[WORK TO BE COMPLETED] Reproduce each of the following rows verbatim, from the first to the last.

[DATA TO PROCESS]
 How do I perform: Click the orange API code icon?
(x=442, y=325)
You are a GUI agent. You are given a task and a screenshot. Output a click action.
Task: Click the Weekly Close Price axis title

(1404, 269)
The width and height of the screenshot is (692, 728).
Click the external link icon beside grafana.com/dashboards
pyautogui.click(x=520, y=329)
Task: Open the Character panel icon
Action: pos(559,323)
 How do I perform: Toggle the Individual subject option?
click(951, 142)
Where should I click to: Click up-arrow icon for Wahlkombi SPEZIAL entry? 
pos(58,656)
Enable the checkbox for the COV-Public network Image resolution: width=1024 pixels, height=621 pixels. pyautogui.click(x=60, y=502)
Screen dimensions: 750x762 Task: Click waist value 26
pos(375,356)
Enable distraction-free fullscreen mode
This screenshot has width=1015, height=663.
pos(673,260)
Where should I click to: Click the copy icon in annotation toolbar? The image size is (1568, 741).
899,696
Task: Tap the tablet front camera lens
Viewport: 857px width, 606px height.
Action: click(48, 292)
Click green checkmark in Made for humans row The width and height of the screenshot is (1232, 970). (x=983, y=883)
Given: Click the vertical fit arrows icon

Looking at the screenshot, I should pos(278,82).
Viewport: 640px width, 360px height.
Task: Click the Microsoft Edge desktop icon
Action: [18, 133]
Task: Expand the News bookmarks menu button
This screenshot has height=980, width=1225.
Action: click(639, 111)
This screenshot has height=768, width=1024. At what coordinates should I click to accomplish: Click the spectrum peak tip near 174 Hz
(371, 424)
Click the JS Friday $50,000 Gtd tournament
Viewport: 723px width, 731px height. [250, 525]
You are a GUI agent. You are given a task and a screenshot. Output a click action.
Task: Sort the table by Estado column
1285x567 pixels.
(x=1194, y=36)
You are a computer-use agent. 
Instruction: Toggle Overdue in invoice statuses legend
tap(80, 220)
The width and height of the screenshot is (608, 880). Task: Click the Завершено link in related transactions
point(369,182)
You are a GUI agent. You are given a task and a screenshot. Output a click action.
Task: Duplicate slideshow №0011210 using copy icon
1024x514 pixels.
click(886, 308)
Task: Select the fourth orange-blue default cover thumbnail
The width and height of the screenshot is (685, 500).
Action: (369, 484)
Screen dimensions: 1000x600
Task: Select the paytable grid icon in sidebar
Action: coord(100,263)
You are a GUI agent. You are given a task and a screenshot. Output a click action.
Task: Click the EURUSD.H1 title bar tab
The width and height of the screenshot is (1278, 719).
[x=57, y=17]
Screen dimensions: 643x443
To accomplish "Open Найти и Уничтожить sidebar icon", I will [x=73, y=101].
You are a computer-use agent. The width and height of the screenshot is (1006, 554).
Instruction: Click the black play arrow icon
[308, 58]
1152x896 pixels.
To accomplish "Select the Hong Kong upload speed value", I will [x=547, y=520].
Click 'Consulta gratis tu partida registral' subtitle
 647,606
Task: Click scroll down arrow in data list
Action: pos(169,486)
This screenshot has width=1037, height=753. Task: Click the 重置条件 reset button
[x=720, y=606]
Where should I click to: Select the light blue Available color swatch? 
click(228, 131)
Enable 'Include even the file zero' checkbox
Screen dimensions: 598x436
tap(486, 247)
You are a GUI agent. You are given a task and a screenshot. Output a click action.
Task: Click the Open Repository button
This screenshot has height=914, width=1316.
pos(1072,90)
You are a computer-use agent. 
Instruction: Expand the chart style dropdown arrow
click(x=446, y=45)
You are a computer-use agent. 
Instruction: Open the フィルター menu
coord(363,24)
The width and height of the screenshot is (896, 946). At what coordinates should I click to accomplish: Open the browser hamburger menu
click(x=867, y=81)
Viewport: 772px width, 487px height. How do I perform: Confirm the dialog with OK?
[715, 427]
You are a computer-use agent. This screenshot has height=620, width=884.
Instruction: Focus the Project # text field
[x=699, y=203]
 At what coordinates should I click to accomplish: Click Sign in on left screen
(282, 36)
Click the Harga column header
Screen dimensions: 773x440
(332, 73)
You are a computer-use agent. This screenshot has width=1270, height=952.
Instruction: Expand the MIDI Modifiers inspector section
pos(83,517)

[EXERCISE RESULT]
 How do I perform: Click the orange API code icon?
(x=442, y=325)
You are a GUI agent. You are given a task and a screenshot. Output a click action.
Task: Click the Weekly Close Price axis title

(1404, 269)
The width and height of the screenshot is (692, 728).
Click the external link icon beside grafana.com/dashboards
pyautogui.click(x=520, y=329)
Task: Open the Character panel icon
Action: pos(559,323)
 How do I perform: Toggle the Individual subject option?
click(951, 142)
Where should I click to: Click up-arrow icon for Wahlkombi SPEZIAL entry? 
pos(58,656)
Enable the checkbox for the COV-Public network Image resolution: width=1024 pixels, height=621 pixels. pyautogui.click(x=60, y=502)
Screen dimensions: 750x762 Task: Click waist value 26
pos(375,356)
Enable distraction-free fullscreen mode
This screenshot has width=1015, height=663.
pos(673,260)
Where should I click to: Click the copy icon in annotation toolbar? The image size is (1568, 741).
899,696
Task: Tap the tablet front camera lens
Viewport: 857px width, 606px height.
Action: click(48, 292)
Click green checkmark in Made for humans row The width and height of the screenshot is (1232, 970). (x=983, y=883)
Given: Click the vertical fit arrows icon

Looking at the screenshot, I should pos(278,82).
Viewport: 640px width, 360px height.
Task: Click the Microsoft Edge desktop icon
Action: [18, 133]
Task: Expand the News bookmarks menu button
This screenshot has height=980, width=1225.
Action: click(639, 111)
This screenshot has height=768, width=1024. At what coordinates should I click to accomplish: Click the spectrum peak tip near 174 Hz
(371, 424)
Click the JS Friday $50,000 Gtd tournament
Viewport: 723px width, 731px height. [250, 525]
You are a GUI agent. You are given a task and a screenshot. Output a click action.
Task: Sort the table by Estado column
1285x567 pixels.
(x=1194, y=36)
You are a computer-use agent. 
Instruction: Toggle Overdue in invoice statuses legend
tap(80, 220)
The width and height of the screenshot is (608, 880). Task: Click the Завершено link in related transactions
point(369,182)
You are a GUI agent. You are given a task and a screenshot. Output a click action.
Task: Duplicate slideshow №0011210 using copy icon
1024x514 pixels.
click(886, 308)
Task: Select the fourth orange-blue default cover thumbnail
The width and height of the screenshot is (685, 500).
Action: (369, 484)
Screen dimensions: 1000x600
Task: Select the paytable grid icon in sidebar
Action: coord(100,263)
You are a GUI agent. You are given a task and a screenshot. Output a click action.
Task: Click the EURUSD.H1 title bar tab
The width and height of the screenshot is (1278, 719).
[x=57, y=17]
Screen dimensions: 643x443
To accomplish "Open Найти и Уничтожить sidebar icon", I will [x=73, y=101].
You are a computer-use agent. The width and height of the screenshot is (1006, 554).
Instruction: Click the black play arrow icon
[308, 58]
1152x896 pixels.
To accomplish "Select the Hong Kong upload speed value", I will [x=547, y=520].
Click 'Consulta gratis tu partida registral' subtitle
 647,606
Task: Click scroll down arrow in data list
Action: pos(169,486)
This screenshot has width=1037, height=753. Task: Click the 重置条件 reset button
[x=720, y=606]
Where should I click to: Select the light blue Available color swatch? 
click(228, 131)
Enable 'Include even the file zero' checkbox
Screen dimensions: 598x436
tap(486, 247)
You are a GUI agent. You are given a task and a screenshot. Output a click action.
Task: Click the Open Repository button
This screenshot has height=914, width=1316.
pos(1072,90)
You are a computer-use agent. 
Instruction: Expand the chart style dropdown arrow
click(x=446, y=45)
You are a computer-use agent. 
Instruction: Open the フィルター menu
coord(363,24)
The width and height of the screenshot is (896, 946). At what coordinates should I click to accomplish: Open the browser hamburger menu
click(x=867, y=81)
Viewport: 772px width, 487px height. How do I perform: Confirm the dialog with OK?
[715, 427]
You are a computer-use agent. This screenshot has height=620, width=884.
Instruction: Focus the Project # text field
[x=699, y=203]
 At what coordinates should I click to accomplish: Click Sign in on left screen
(282, 36)
Click the Harga column header
Screen dimensions: 773x440
(332, 73)
You are a computer-use agent. This screenshot has width=1270, height=952.
Instruction: Expand the MIDI Modifiers inspector section
pos(83,517)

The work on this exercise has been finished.